* Text segment
^^^^

The short version
- Three species. The pelagic thresher (Alopias pelagicus) is the one that visits Malapascua’s Kimud Shoal.
- The tail does the work. Roughly the same length as the body, used as a weapon to stun schooling fish.
- Up to 5 metres total length. About 20-year lifespan. Big eyes for low-light hunting.
- IUCN: Endangered. Bycatch and longline fishing are the main threats.
- Malapascua is the only place on Earth where pelagic threshers visit a cleaning station at recreational dive depths, daily, year-round, since divers first arrived — and according to local fishermen, long before.
- Not dangerous. Zero recorded fatal attacks. Small mouths, and shy temperament.
Quick Facts
| Species seen at Malapascua | Pelagic thresher (Alopias pelagicus) |
| Total length | Up to 5 metres, roughly half of which is tail |
| Weight | 90 to 130 kg |
| Lifespan | Around 20 years |
| IUCN status | Endangered |
| CITES listing | Appendix II (effective 2017) |
| Cleaning station depth | 12 to 22 metres |
| Location | Kimud Shoal, Malapascua, Cebu, Philippines |
| Sighting consistency | Daily, year-round, for as long as anyone can remember |
| Recorded fatal attacks on humans | Zero |
What is a thresher shark?
Thresher sharks belong to the family Alopiidae. Three species, all closely related, all unmistakable for their scythe-like long tails. The genus name Alopias comes from the Greek word for fox, which is what early naturalists thought of when they saw the tail.
The three species
- Pelagic thresher (Alopias pelagicus). The smallest of the three. Lives in tropical and subtropical waters, mostly in the Indo-Pacific. This is the species seen at Malapascua.
- Bigeye thresher (Alopias superciliosus). Distinguished by enormous upward-facing eyes set into deep grooves in the head. Hunts at depth, often in low light.
- Common thresher (Alopias vulpinus). The biggest of the three. Found in temperate waters worldwide, including the Atlantic, Pacific, Mediterranean, and as far north as the British Isles.
All three share the same basic body plan: torpedo-shaped, dark grey to bronze on top, white underneath, with that signature scythe of a tail. Where they differ is mostly in size, eye position, and preferred habitat.
The pelagic thresher is the most ocean-going of the three. It spends most of its life in open water, far from shore, hunting small schooling fish like sardines, anchovies, and mackerel. It rarely comes near reefs or coastlines, which is part of what makes Malapascua so unusual. The cleaning station at Kimud Shoal sits next to a deep trench, but it pulls the sharks in close to a small island for reasons we still don’t quite understand.
A note on the name. “Thresher” comes from the old practice of threshing grain by beating it with a tool called a flail. The shark’s tail looks and acts like a flail, hence the name. In some places, threshers are also called “fox sharks” or “sea foxes”. Both names predate the scientific genus.

^^^^

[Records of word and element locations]
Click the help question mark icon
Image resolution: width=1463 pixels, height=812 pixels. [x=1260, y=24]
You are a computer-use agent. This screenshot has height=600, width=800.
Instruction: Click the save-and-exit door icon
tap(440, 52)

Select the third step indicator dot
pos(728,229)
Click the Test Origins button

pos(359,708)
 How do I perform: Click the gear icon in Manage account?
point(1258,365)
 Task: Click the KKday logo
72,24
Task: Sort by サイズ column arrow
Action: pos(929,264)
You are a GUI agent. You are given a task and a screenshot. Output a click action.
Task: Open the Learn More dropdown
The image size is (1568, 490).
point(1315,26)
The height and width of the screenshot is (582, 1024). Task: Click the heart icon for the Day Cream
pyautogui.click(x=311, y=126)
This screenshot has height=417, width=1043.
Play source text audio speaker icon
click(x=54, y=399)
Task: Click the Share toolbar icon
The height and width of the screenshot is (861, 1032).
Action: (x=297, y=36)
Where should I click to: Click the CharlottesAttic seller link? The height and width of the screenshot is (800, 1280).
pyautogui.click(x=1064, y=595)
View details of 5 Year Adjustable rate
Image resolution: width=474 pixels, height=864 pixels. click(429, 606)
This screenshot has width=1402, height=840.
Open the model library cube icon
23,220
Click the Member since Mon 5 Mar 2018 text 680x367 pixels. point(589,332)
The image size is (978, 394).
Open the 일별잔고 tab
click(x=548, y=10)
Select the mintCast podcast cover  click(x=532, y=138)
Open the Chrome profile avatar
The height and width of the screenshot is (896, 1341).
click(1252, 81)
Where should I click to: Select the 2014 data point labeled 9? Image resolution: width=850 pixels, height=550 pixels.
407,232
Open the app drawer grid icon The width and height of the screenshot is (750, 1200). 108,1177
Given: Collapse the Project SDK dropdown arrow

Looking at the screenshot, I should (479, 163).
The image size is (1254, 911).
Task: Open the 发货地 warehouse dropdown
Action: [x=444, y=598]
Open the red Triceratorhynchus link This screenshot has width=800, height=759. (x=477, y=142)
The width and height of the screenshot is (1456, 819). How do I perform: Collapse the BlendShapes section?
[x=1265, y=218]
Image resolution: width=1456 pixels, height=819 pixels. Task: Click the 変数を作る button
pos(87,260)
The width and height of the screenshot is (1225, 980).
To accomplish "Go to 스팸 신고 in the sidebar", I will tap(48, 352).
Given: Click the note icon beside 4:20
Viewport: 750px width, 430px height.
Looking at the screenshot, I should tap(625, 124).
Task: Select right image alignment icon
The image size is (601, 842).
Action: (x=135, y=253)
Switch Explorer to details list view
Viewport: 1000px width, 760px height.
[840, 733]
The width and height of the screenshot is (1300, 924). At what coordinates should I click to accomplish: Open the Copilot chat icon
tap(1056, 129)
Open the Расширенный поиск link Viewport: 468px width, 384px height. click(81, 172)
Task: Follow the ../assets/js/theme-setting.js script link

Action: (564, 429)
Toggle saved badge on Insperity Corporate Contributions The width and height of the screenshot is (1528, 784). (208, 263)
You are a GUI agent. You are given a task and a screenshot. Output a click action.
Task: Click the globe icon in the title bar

^^^^

* Exercises
• a. In the entries, could you substitute "Expand" for "Collapse" in the lines from the line with "Open the red" to the line with "pos(87,260)", leaving everything else as it is and giving back only those lines?
• b. Could you extend the thresher shark text, picking up right after its final sentence?
These entries have nothing to do with the thresher shark text.

* The responses
• a.
Open the red Triceratorhynchus link This screenshot has width=800, height=759. (x=477, y=142)
The width and height of the screenshot is (1456, 819). How do I perform: Expand the BlendShapes section?
[x=1265, y=218]
Image resolution: width=1456 pixels, height=819 pixels. Task: Click the 変数を作る button
pos(87,260)

• b.
A diver looking up at a thresher cruising past the cleaning station at Kimud is almost certainly seeing a pelagic thresher. Bigeyes have been recorded in the area but are rare. Common threshers prefer colder waters and do not visit.
The famous tail
The tail is what everyone thinks about first. It is what makes threshers instantly recognisable. It can grow as long as the rest of the shark, sometimes longer. On a fully grown pelagic thresher, the tail alone can measure close to two metres.
They use their tails to hunt. The shark slaps schooling fish at high speed and feeds on whatever falls limp afterward. Filipino fishermen and dive guides had been watching this for years before anyone caught it on film. The first underwater footage of the behaviour was finally recorded in 2010 at Pescador Island, off Moalboal in Cebu — the only other place in the Philippines where pelagic threshers are seen with any regularity, hunting schools of sardines in open water.
How the tail-slap works
The shark approaches a school of fish at speed. Just before reaching the school, it pulls into a sharp turn, lifts its body, and uses the upper lobe of its tail as a whip. The tail accelerates downward at speeds measured at over 50 kilometres per hour, with the fastest strikes approaching 80. The strike does not need to make contact with individual fish. The pressure wave alone, combined with cavitation bubbles forming in the water from the speed of the strike, is enough to stun or kill several fish at once.
The shark then swims back through the disoriented school and feeds at leisure.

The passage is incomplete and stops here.